[TEXT PASSAGE]:
= Beginning of Section =

Using a type of blood pressure drug for more than a decade may raise breast-cancer risk, a study found, the first potential link between long-term use of the popular medicines and the most common malignancy among women.
Women who took blood pressure drugs called calcium-channel blockers, like Pfizer Inc. (PFE)’s Norvasc, for 10 years or more had a 2.5 times higher risk of developing breast cancer than those who never took the medicine or who used other blood pressure treatments, according to research published in JAMA Internal Medicine.
The study released yesterday is the first to find that long-term use of calcium-channel blockers is associated with a higher risk of breast cancer, the authors said. More research is needed to replicate the findings and to better understand why the class of medicines may increase the risk of the disease, said Christopher Li, the lead study author.

= End of Section =

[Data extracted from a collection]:

= Beginning of Section =

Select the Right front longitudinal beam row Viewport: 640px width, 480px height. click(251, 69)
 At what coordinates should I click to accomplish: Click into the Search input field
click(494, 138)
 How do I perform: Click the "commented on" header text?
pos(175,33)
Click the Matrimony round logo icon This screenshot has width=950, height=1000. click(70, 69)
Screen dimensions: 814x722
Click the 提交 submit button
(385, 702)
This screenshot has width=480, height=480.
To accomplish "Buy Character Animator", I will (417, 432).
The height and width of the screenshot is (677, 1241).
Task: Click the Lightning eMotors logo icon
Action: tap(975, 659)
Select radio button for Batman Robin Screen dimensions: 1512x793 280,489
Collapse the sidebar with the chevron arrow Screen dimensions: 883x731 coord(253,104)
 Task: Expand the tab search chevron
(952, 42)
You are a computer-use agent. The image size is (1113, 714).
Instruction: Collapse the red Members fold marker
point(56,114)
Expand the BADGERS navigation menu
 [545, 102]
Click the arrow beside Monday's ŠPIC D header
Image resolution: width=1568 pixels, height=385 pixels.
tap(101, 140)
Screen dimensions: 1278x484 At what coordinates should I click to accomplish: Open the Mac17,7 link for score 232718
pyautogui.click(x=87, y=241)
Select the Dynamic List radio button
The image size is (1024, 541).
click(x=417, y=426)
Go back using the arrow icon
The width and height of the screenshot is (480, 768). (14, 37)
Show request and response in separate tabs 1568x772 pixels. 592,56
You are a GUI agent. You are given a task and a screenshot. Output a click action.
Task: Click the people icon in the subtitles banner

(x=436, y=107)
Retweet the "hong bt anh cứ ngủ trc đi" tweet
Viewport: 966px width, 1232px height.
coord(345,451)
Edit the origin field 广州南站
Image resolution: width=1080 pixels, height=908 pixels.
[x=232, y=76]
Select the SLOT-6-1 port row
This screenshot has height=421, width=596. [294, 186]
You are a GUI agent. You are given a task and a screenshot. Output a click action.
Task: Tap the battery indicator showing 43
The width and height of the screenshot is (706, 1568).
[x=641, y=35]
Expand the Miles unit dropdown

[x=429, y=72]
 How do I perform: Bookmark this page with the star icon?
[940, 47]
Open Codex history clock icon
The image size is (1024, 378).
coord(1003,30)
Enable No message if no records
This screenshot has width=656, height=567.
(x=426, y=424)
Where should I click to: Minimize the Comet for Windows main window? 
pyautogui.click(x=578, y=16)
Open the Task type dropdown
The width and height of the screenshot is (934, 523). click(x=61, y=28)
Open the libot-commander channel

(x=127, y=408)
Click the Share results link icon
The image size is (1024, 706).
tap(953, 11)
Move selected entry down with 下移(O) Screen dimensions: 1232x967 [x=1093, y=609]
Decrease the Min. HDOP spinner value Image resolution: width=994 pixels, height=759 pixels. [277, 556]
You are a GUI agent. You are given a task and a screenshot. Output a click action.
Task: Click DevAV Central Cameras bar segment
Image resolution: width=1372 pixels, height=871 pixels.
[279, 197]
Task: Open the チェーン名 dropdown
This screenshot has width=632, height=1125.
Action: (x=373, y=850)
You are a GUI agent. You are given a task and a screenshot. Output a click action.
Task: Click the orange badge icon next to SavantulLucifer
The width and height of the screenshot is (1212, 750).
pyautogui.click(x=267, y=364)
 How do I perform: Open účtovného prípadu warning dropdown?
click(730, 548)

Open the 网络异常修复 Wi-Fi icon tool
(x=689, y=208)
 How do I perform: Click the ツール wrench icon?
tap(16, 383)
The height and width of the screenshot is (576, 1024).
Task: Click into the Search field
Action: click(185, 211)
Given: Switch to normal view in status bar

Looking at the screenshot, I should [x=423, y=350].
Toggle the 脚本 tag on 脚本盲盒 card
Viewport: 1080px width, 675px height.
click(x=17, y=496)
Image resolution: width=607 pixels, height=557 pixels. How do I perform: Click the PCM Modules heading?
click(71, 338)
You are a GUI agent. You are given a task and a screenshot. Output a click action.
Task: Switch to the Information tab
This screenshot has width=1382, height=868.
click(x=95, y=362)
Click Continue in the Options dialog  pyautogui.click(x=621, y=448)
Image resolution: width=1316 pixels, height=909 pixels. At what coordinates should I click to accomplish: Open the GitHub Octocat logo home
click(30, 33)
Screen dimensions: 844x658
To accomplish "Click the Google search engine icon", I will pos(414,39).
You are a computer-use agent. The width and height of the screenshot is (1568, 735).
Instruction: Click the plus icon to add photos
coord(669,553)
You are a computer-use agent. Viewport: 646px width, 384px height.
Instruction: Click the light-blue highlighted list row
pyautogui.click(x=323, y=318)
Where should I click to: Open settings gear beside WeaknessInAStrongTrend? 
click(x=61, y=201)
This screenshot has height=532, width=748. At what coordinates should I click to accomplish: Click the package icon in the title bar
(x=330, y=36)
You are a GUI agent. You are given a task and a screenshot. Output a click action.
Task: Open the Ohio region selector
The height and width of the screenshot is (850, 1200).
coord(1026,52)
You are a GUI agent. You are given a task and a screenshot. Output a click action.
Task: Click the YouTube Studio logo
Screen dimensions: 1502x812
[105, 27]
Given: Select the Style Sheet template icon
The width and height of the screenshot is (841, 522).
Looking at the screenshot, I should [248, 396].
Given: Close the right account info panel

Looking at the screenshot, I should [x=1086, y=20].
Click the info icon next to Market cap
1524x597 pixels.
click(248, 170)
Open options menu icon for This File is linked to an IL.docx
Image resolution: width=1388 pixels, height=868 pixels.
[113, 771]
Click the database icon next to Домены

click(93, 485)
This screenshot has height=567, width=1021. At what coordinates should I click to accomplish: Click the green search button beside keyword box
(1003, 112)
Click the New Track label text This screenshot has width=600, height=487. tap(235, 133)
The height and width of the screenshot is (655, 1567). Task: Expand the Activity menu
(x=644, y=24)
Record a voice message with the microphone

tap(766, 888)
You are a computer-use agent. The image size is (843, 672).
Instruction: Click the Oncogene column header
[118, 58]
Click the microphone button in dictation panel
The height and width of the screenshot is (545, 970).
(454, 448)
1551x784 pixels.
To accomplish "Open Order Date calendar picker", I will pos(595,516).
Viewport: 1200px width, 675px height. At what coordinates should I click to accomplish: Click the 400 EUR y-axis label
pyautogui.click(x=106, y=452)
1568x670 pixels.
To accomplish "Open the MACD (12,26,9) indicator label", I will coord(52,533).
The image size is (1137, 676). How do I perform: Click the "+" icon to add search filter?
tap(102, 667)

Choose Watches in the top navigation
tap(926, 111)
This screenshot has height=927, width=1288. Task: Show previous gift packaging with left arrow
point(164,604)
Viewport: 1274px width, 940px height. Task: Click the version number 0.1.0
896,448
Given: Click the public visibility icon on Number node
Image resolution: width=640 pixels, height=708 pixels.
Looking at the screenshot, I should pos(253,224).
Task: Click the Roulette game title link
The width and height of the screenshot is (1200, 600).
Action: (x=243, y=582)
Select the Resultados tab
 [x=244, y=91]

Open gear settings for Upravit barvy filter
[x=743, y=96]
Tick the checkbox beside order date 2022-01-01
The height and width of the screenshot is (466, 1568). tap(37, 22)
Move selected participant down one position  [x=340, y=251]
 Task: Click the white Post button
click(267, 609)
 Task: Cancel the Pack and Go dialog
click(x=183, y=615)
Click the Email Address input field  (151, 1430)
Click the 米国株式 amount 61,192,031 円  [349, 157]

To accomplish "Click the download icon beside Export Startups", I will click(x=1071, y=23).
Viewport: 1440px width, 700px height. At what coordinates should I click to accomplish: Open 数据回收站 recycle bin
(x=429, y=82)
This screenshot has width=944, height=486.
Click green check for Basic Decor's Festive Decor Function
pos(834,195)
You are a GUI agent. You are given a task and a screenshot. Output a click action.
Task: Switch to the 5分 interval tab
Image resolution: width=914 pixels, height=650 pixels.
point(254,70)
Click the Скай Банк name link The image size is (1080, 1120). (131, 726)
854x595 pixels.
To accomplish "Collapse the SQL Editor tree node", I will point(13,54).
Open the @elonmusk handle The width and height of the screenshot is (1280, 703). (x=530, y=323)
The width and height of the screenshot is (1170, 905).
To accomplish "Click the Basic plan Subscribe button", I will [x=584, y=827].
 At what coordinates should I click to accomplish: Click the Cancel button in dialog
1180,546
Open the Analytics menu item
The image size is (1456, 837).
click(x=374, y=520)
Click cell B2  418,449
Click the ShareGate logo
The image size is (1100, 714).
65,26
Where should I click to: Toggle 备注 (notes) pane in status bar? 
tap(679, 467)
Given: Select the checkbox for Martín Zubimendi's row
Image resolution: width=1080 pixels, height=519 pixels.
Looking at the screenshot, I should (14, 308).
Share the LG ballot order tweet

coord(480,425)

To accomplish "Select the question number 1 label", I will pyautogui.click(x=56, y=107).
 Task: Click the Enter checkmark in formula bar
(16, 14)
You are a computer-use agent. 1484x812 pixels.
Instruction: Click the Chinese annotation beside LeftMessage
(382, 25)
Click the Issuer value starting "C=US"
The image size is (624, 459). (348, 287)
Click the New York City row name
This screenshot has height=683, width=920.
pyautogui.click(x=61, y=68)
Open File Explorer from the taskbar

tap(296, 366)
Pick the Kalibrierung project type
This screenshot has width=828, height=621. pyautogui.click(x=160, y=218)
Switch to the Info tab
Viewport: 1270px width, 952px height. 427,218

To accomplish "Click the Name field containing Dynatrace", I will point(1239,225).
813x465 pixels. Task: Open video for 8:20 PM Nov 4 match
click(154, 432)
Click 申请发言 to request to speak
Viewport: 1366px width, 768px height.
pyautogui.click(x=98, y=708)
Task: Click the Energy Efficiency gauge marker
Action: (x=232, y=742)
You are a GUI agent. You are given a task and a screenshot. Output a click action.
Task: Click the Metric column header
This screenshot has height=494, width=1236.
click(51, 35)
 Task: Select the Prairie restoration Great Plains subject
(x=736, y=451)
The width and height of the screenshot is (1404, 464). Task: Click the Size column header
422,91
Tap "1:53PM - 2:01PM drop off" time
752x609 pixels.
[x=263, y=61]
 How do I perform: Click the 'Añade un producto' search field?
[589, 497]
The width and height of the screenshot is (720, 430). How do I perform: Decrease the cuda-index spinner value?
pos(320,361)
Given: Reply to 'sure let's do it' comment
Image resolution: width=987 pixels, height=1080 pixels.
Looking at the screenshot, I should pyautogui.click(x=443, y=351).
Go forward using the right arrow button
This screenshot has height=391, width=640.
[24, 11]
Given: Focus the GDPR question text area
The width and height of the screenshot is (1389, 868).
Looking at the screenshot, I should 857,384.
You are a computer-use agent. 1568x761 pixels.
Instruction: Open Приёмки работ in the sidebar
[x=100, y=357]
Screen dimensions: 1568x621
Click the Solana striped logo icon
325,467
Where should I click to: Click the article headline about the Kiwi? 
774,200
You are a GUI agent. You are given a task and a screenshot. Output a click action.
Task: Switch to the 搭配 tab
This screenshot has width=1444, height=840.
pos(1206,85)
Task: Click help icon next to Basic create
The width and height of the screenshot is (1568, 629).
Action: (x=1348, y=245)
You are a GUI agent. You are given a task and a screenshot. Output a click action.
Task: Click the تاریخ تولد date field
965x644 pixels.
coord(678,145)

= End of Section =

Continue the news report on blood pressure drugs and breast-cancer risk, picking up after its final sentence.

[RESPONSE FOR THIS EXERCISE]:
“While this is an intriguing finding, much more work still needs to be done,” Li, head of the Translational Research Program at the Fred Hutchinson Cancer Research Center in Seattle, said in an e-mail. “While we appreciate that these results may cause concern for women currently using these medications, we do not think that they should change current clinical practice because they require confirmation and because of the importance of managing hypertension effectively.”
Blood pressure drugs are the most commonly prescribed medicines in the U.S., the authors said. More than 678 million blood pressure prescriptions were filled in 2010, about 98 million of which were for calcium-channel blockers. Norvasc, which is available as a generic in the U.S., generated about $1.35 billion in 2012 sales for New York-based Pfizer mostly on sales outside the U.S.
Calcium-channel blockers lower blood pressure by relaxing blood vessels and preventing calcium from entering cells. Other treatments for the condition include beta blockers, which make the heart beat slower and with less force, dropping blood pressure; diuretics, which drain the body of excess fluid that may increase pressure; and angiotensin-converting enzyme, or ACE, inhibitors that prevent the body from producing angiotensin, which can narrow blood vessels.
The study included 1,960 women with breast cancer and 891 women without the disease. They were interviewed to determine which blood pressure treatments they used and for how long.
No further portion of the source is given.